Copy the material below line for line, with no changes.

--- START Records supplied ---

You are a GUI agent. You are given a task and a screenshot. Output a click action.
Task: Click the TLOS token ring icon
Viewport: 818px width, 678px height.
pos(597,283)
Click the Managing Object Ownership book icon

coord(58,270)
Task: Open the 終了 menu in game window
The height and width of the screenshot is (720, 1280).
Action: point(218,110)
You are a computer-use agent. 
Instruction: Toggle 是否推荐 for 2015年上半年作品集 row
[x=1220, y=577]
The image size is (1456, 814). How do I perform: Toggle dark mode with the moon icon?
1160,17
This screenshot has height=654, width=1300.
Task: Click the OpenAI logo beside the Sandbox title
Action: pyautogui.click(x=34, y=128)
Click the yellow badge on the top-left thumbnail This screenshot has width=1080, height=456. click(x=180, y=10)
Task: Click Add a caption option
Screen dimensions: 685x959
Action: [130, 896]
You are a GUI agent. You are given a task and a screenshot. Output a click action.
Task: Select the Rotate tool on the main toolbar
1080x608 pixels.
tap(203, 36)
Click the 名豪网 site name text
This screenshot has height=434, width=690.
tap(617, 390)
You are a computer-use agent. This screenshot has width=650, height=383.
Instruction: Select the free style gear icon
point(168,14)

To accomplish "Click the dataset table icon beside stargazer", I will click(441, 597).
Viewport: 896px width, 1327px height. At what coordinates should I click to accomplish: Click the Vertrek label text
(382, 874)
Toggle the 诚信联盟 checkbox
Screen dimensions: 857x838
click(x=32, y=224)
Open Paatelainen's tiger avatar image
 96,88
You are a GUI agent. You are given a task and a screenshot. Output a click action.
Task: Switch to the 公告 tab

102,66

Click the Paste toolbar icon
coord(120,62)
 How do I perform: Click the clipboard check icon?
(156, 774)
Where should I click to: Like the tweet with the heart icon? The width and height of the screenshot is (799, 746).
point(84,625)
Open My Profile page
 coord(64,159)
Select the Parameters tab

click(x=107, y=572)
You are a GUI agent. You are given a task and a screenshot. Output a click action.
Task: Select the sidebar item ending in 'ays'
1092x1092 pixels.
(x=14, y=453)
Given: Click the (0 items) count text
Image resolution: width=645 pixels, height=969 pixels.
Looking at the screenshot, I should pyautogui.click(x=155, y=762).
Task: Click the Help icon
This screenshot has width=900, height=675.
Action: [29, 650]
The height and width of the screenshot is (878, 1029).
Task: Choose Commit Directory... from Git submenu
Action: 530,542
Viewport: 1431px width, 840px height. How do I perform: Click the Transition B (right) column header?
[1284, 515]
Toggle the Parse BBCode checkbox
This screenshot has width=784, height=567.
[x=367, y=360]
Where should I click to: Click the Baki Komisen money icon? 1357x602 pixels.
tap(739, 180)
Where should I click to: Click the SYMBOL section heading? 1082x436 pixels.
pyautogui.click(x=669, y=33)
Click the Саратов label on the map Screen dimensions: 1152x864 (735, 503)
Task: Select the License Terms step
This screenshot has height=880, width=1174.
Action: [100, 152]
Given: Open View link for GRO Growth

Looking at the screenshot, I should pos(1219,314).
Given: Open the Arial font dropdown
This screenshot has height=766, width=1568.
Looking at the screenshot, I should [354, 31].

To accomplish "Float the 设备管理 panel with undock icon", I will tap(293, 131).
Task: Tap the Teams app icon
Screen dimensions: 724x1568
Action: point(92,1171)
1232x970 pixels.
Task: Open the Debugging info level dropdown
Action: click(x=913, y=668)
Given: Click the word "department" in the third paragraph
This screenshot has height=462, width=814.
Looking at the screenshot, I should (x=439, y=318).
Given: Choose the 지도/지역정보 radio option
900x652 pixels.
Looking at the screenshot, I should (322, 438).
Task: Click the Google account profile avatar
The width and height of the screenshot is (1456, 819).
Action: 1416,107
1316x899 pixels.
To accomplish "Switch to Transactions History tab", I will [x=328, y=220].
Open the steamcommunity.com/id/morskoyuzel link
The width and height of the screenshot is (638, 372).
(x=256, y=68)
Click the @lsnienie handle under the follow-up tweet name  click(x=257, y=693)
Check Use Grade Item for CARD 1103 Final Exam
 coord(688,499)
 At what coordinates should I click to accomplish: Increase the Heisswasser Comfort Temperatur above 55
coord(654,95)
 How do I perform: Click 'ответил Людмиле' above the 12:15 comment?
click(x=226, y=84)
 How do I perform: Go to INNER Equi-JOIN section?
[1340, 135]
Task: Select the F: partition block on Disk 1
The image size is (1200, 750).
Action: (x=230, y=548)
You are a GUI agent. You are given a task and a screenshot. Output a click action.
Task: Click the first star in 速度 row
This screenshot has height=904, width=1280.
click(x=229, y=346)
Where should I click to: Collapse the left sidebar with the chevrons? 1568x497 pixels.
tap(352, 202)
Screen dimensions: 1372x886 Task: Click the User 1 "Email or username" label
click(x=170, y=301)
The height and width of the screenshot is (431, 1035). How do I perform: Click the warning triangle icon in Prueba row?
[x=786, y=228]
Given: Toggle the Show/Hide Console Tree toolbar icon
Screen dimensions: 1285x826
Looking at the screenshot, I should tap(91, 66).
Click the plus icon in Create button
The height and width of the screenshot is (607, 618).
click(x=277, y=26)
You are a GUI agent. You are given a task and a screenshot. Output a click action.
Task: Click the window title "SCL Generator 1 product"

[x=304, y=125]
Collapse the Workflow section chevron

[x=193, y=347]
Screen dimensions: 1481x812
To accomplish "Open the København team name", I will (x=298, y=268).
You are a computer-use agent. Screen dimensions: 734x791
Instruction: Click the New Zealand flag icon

--- END Records supplied ---

_The output_
You are a GUI agent. You are given a task and a screenshot. Output a click action.
Task: Click the TLOS token ring icon
Viewport: 818px width, 678px height.
pos(597,283)
Click the Managing Object Ownership book icon

coord(58,270)
Task: Open the 終了 menu in game window
The height and width of the screenshot is (720, 1280).
Action: point(218,110)
You are a computer-use agent. 
Instruction: Toggle 是否推荐 for 2015年上半年作品集 row
[x=1220, y=577]
The image size is (1456, 814). How do I perform: Toggle dark mode with the moon icon?
1160,17
This screenshot has height=654, width=1300.
Task: Click the OpenAI logo beside the Sandbox title
Action: pyautogui.click(x=34, y=128)
Click the yellow badge on the top-left thumbnail This screenshot has width=1080, height=456. click(x=180, y=10)
Task: Click Add a caption option
Screen dimensions: 685x959
Action: [130, 896]
You are a GUI agent. You are given a task and a screenshot. Output a click action.
Task: Select the Rotate tool on the main toolbar
1080x608 pixels.
tap(203, 36)
Click the 名豪网 site name text
This screenshot has height=434, width=690.
tap(617, 390)
You are a computer-use agent. This screenshot has width=650, height=383.
Instruction: Select the free style gear icon
point(168,14)

To accomplish "Click the dataset table icon beside stargazer", I will click(441, 597).
Viewport: 896px width, 1327px height. At what coordinates should I click to accomplish: Click the Vertrek label text
(382, 874)
Toggle the 诚信联盟 checkbox
Screen dimensions: 857x838
click(x=32, y=224)
Open Paatelainen's tiger avatar image
 96,88
You are a GUI agent. You are given a task and a screenshot. Output a click action.
Task: Switch to the 公告 tab

102,66

Click the Paste toolbar icon
coord(120,62)
 How do I perform: Click the clipboard check icon?
(156, 774)
Where should I click to: Like the tweet with the heart icon? The width and height of the screenshot is (799, 746).
point(84,625)
Open My Profile page
 coord(64,159)
Select the Parameters tab

click(x=107, y=572)
You are a GUI agent. You are given a task and a screenshot. Output a click action.
Task: Select the sidebar item ending in 'ays'
1092x1092 pixels.
(x=14, y=453)
Given: Click the (0 items) count text
Image resolution: width=645 pixels, height=969 pixels.
Looking at the screenshot, I should pyautogui.click(x=155, y=762).
Task: Click the Help icon
This screenshot has width=900, height=675.
Action: [29, 650]
The height and width of the screenshot is (878, 1029).
Task: Choose Commit Directory... from Git submenu
Action: 530,542
Viewport: 1431px width, 840px height. How do I perform: Click the Transition B (right) column header?
[1284, 515]
Toggle the Parse BBCode checkbox
This screenshot has width=784, height=567.
[x=367, y=360]
Where should I click to: Click the Baki Komisen money icon? 1357x602 pixels.
tap(739, 180)
Where should I click to: Click the SYMBOL section heading? 1082x436 pixels.
pyautogui.click(x=669, y=33)
Click the Саратов label on the map Screen dimensions: 1152x864 (735, 503)
Task: Select the License Terms step
This screenshot has height=880, width=1174.
Action: [100, 152]
Given: Open View link for GRO Growth

Looking at the screenshot, I should pos(1219,314).
Given: Open the Arial font dropdown
This screenshot has height=766, width=1568.
Looking at the screenshot, I should [354, 31].

To accomplish "Float the 设备管理 panel with undock icon", I will tap(293, 131).
Task: Tap the Teams app icon
Screen dimensions: 724x1568
Action: point(92,1171)
1232x970 pixels.
Task: Open the Debugging info level dropdown
Action: click(x=913, y=668)
Given: Click the word "department" in the third paragraph
This screenshot has height=462, width=814.
Looking at the screenshot, I should (x=439, y=318).
Given: Choose the 지도/지역정보 radio option
900x652 pixels.
Looking at the screenshot, I should (322, 438).
Task: Click the Google account profile avatar
The width and height of the screenshot is (1456, 819).
Action: 1416,107
1316x899 pixels.
To accomplish "Switch to Transactions History tab", I will [x=328, y=220].
Open the steamcommunity.com/id/morskoyuzel link
The width and height of the screenshot is (638, 372).
(x=256, y=68)
Click the @lsnienie handle under the follow-up tweet name  click(x=257, y=693)
Check Use Grade Item for CARD 1103 Final Exam
 coord(688,499)
 At what coordinates should I click to accomplish: Increase the Heisswasser Comfort Temperatur above 55
coord(654,95)
 How do I perform: Click 'ответил Людмиле' above the 12:15 comment?
click(x=226, y=84)
 How do I perform: Go to INNER Equi-JOIN section?
[1340, 135]
Task: Select the F: partition block on Disk 1
The image size is (1200, 750).
Action: (x=230, y=548)
You are a GUI agent. You are given a task and a screenshot. Output a click action.
Task: Click the first star in 速度 row
This screenshot has height=904, width=1280.
click(x=229, y=346)
Where should I click to: Collapse the left sidebar with the chevrons? 1568x497 pixels.
tap(352, 202)
Screen dimensions: 1372x886 Task: Click the User 1 "Email or username" label
click(x=170, y=301)
The height and width of the screenshot is (431, 1035). How do I perform: Click the warning triangle icon in Prueba row?
[x=786, y=228]
Given: Toggle the Show/Hide Console Tree toolbar icon
Screen dimensions: 1285x826
Looking at the screenshot, I should tap(91, 66).
Click the plus icon in Create button
The height and width of the screenshot is (607, 618).
click(x=277, y=26)
You are a GUI agent. You are given a task and a screenshot. Output a click action.
Task: Click the window title "SCL Generator 1 product"

[x=304, y=125]
Collapse the Workflow section chevron

[x=193, y=347]
Screen dimensions: 1481x812
To accomplish "Open the København team name", I will (x=298, y=268).
You are a computer-use agent. Screen dimensions: 734x791
Instruction: Click the New Zealand flag icon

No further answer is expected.